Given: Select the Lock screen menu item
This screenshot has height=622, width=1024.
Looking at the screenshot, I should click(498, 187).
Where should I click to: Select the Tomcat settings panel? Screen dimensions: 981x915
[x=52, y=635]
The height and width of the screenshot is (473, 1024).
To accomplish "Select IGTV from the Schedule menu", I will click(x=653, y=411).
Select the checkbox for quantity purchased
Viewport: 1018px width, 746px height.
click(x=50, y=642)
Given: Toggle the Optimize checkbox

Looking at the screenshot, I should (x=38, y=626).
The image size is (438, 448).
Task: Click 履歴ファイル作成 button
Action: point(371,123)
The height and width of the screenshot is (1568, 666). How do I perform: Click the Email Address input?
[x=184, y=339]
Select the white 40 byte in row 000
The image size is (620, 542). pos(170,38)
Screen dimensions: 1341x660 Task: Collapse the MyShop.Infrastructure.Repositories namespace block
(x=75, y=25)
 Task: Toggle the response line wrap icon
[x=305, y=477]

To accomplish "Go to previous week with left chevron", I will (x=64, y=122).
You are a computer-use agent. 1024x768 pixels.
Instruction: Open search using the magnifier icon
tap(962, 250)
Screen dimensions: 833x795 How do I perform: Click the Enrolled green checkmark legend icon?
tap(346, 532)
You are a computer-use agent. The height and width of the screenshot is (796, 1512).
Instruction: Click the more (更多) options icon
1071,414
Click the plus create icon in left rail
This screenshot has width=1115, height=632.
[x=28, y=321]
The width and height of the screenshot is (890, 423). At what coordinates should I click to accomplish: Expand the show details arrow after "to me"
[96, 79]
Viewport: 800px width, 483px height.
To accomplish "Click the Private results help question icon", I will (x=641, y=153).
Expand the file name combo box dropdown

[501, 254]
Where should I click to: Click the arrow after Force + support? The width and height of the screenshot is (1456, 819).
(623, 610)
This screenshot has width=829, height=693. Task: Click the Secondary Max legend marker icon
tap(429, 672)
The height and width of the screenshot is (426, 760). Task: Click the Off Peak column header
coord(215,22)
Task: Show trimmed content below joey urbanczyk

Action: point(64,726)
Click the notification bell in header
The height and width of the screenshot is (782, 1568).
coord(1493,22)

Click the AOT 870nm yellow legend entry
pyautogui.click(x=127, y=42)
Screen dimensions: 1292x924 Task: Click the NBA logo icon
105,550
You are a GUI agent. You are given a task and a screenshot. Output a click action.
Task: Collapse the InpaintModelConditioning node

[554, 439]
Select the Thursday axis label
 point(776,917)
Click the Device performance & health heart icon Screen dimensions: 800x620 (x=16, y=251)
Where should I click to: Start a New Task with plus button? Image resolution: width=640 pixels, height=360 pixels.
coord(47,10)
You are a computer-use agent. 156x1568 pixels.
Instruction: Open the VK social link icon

§ §

• TASK DIRECTIONS: Write out the listing exactly, keeping every character.

• THE ANSWER:
Given: Select the Lock screen menu item
This screenshot has height=622, width=1024.
Looking at the screenshot, I should click(498, 187).
Where should I click to: Select the Tomcat settings panel? Screen dimensions: 981x915
[x=52, y=635]
The height and width of the screenshot is (473, 1024).
To accomplish "Select IGTV from the Schedule menu", I will click(x=653, y=411).
Select the checkbox for quantity purchased
Viewport: 1018px width, 746px height.
click(x=50, y=642)
Given: Toggle the Optimize checkbox

Looking at the screenshot, I should (x=38, y=626).
The image size is (438, 448).
Task: Click 履歴ファイル作成 button
Action: point(371,123)
The height and width of the screenshot is (1568, 666). How do I perform: Click the Email Address input?
[x=184, y=339]
Select the white 40 byte in row 000
The image size is (620, 542). pos(170,38)
Screen dimensions: 1341x660 Task: Collapse the MyShop.Infrastructure.Repositories namespace block
(x=75, y=25)
 Task: Toggle the response line wrap icon
[x=305, y=477]

To accomplish "Go to previous week with left chevron", I will (x=64, y=122).
You are a computer-use agent. 1024x768 pixels.
Instruction: Open search using the magnifier icon
tap(962, 250)
Screen dimensions: 833x795 How do I perform: Click the Enrolled green checkmark legend icon?
tap(346, 532)
You are a computer-use agent. The height and width of the screenshot is (796, 1512).
Instruction: Click the more (更多) options icon
1071,414
Click the plus create icon in left rail
This screenshot has width=1115, height=632.
[x=28, y=321]
The width and height of the screenshot is (890, 423). At what coordinates should I click to accomplish: Expand the show details arrow after "to me"
[96, 79]
Viewport: 800px width, 483px height.
To accomplish "Click the Private results help question icon", I will (x=641, y=153).
Expand the file name combo box dropdown

[501, 254]
Where should I click to: Click the arrow after Force + support? The width and height of the screenshot is (1456, 819).
(623, 610)
This screenshot has width=829, height=693. Task: Click the Secondary Max legend marker icon
tap(429, 672)
The height and width of the screenshot is (426, 760). Task: Click the Off Peak column header
coord(215,22)
Task: Show trimmed content below joey urbanczyk

Action: point(64,726)
Click the notification bell in header
The height and width of the screenshot is (782, 1568).
coord(1493,22)

Click the AOT 870nm yellow legend entry
pyautogui.click(x=127, y=42)
Screen dimensions: 1292x924 Task: Click the NBA logo icon
105,550
You are a GUI agent. You are given a task and a screenshot. Output a click action.
Task: Collapse the InpaintModelConditioning node

[554, 439]
Select the Thursday axis label
 point(776,917)
Click the Device performance & health heart icon Screen dimensions: 800x620 (x=16, y=251)
Where should I click to: Start a New Task with plus button? Image resolution: width=640 pixels, height=360 pixels.
coord(47,10)
You are a computer-use agent. 156x1568 pixels.
Instruction: Open the VK social link icon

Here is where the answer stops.